在GO功能分类的分析中，预测福建柏R2R3-MYB转录因子主要富集于细胞过程和生物过程调控，这符合拟南芥[5]对R2R3-MYB转录因子的功能分类.因此进一步和拟南芥R2R3-MYB转录因子共同构建系统进化树，分析可知，除S12、S16、S18和S20外，其他亚类均有福建柏R2R3-MYB转录因子与拟南芥R2R3-MYB共同聚为一类，其中S5中聚类最多.在拟南芥中，S5亚家族参与花青素和黄酮类化合物合成途径[22].其次S13聚类中也较多，拟南芥S13中AtMYB61的研究表明，AtMYB61能够影响木质素的沉积[23].另外，W1类别中含有较多福建柏R2R3-MYB转录因子与AtMYB111聚在一类，AtMYB111原本在拟南芥中和AtMYB11、AtMYB12聚类，但在本研究中没有聚在S7中，推测可能由于构建进化树时，未将所有拟南芥R2R3-MYB转录因子进行聚类，而是将每个亚家族中的主要转录因子进行聚类.S7亚家族在拟南芥中有着非常重要的作用，不仅参与细胞氧化还原过程的调控[24]，也在黄酮类物质的调控中发挥作用[9].W2类别没有和任何拟南芥R2R3-MYB聚在一类的转录因子，该类别与S15亚家族在同一分支中，S15亚家族主要参与植物表皮细胞类型的分化调控[25-26]，W2类别是否符合S15亚家族的功能注释值得进一步探究.

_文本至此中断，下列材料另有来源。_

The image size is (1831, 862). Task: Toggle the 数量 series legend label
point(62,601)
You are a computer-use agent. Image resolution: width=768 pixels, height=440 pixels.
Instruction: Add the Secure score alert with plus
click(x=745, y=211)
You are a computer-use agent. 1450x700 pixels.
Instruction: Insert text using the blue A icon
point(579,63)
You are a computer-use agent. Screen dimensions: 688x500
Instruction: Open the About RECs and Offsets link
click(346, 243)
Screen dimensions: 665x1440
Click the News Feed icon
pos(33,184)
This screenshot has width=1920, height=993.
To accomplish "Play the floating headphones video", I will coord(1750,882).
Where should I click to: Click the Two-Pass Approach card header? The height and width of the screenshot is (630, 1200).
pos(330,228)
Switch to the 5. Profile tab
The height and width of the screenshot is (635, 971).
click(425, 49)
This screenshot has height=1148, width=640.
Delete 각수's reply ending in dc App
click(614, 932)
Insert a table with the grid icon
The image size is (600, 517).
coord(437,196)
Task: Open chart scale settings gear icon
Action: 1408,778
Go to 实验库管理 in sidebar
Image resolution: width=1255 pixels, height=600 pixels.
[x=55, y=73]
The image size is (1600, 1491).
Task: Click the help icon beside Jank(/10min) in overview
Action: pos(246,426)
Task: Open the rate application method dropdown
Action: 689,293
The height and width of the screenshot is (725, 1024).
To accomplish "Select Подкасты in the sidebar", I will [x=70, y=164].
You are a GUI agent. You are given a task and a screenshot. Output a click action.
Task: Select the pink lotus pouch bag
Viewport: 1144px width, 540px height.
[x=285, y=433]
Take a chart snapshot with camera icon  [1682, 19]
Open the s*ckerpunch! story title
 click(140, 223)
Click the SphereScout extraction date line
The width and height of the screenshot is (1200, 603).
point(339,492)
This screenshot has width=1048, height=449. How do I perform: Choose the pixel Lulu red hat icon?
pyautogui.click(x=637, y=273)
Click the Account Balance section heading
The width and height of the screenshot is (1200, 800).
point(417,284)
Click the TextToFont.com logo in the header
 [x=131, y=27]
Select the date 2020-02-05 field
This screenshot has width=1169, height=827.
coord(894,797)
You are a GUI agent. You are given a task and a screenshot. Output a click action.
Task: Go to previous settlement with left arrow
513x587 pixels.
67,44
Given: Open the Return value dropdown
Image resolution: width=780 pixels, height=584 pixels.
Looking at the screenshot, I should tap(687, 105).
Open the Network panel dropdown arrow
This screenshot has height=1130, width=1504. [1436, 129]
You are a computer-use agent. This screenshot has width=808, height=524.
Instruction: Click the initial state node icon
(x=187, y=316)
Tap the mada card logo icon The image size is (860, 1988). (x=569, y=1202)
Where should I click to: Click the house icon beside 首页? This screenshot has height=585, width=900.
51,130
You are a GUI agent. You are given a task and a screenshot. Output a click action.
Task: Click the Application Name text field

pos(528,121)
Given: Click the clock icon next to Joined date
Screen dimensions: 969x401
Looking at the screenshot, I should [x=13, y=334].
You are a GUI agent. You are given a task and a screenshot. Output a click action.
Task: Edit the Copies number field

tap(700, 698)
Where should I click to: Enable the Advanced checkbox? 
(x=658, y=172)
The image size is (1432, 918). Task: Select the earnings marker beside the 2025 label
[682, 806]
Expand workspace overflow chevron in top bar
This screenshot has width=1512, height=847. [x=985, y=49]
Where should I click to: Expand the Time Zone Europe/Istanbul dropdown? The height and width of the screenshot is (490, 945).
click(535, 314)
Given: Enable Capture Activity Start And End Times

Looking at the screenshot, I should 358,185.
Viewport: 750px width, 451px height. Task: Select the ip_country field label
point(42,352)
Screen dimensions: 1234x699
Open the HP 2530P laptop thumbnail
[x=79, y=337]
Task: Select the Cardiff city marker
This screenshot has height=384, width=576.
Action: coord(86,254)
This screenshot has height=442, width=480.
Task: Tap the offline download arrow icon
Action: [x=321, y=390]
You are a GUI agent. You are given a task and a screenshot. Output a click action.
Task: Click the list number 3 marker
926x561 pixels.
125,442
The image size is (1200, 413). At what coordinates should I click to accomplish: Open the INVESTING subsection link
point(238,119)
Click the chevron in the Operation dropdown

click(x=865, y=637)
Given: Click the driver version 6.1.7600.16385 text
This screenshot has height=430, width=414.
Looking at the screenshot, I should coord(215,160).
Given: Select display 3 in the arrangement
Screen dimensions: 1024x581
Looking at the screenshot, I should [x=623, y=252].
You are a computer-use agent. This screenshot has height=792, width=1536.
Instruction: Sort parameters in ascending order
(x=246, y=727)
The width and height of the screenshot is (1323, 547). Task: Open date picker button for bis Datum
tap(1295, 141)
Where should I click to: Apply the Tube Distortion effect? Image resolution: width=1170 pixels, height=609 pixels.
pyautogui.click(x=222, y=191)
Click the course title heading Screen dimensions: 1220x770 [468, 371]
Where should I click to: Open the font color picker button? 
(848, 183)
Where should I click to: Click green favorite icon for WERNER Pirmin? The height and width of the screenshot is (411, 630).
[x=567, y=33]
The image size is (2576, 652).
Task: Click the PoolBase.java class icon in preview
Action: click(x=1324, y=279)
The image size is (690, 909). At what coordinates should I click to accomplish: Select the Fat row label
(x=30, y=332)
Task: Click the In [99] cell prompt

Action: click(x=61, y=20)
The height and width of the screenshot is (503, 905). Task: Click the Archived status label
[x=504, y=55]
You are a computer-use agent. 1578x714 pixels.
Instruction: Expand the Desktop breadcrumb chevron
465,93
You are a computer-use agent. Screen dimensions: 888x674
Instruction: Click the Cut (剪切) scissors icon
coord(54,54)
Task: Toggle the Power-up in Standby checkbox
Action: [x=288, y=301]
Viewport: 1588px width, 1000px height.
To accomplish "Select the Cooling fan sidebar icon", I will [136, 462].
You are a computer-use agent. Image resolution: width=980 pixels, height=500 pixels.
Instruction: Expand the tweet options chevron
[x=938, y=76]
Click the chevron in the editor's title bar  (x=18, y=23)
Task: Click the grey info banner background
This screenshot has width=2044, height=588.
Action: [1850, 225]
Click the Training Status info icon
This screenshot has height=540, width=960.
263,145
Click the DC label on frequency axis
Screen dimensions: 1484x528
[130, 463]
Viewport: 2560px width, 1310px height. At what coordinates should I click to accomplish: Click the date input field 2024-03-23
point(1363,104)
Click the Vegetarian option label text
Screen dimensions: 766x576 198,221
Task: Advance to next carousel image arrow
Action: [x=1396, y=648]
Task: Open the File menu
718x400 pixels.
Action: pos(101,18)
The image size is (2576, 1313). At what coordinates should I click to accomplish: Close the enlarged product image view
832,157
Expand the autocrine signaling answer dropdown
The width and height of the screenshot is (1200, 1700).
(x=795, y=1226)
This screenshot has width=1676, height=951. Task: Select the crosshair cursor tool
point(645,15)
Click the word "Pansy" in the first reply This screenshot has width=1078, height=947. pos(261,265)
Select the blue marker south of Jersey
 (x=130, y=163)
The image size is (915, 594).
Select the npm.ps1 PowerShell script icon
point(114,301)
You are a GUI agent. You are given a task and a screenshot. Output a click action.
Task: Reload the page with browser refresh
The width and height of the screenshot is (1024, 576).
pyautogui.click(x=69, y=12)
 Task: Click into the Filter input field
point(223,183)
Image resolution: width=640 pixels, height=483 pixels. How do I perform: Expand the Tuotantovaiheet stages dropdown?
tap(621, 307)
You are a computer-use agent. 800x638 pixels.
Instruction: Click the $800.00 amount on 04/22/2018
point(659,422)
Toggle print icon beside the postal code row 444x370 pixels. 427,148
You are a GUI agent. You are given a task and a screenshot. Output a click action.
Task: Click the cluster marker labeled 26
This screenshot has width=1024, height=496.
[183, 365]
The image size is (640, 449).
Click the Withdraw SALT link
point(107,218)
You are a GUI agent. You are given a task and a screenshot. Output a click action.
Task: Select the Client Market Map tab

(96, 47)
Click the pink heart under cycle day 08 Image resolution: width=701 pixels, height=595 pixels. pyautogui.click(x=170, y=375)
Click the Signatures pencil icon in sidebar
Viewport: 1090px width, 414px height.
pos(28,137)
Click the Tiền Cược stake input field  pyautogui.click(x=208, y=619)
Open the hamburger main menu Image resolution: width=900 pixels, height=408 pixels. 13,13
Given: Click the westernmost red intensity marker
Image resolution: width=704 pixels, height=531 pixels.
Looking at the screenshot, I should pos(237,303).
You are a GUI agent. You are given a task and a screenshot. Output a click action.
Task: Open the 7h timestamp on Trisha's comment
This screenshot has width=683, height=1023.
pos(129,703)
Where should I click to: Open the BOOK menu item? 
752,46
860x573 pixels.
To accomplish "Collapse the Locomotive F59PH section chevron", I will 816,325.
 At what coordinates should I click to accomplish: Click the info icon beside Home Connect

基因在不同组织中的表达模式和基因的功能是密切相关的[27]，通过研究R2R3-MYB的表达模式，能够更好地理解R2R3-MYB在调控次生代谢物质合成过程的机理.FPKM表达模式分析表明福建柏R2R3-MYB转录因子具有明显的组织特异性，同时通过RT-qPCR进行了验证如：FhMYB8和FhMYB20分别在根和叶片中相对表达较高，且进化树分析都与AtMYB111聚为一类，AtMYB111属于S7亚家族，推测FhMYB8和FhMYB20可能分别在福建柏根和叶中参与黄酮类物质的合成；FhMYB38在树皮中表达较高，进化树分析与S15同一分支，推测FhMYB38可能在福建柏树皮中调控表皮细胞的分化.

综上所述，本研究基于福建柏叶、树皮和根的转录组测序数据，筛选和鉴定出71个福建柏R2R3-MYB转录因子.对71个R2R3-MYB转录因子进行了理化性质、GO富集分类、保守结构域、系统进化树分析以及表达模式的分析和验证，能够初步了解福建柏中R2R3-MYB的数量、功能分类以及表达趋势，对后续进一步开展福建柏R2R3-MYB转录因子对代谢物质的调控具有一定理论价值.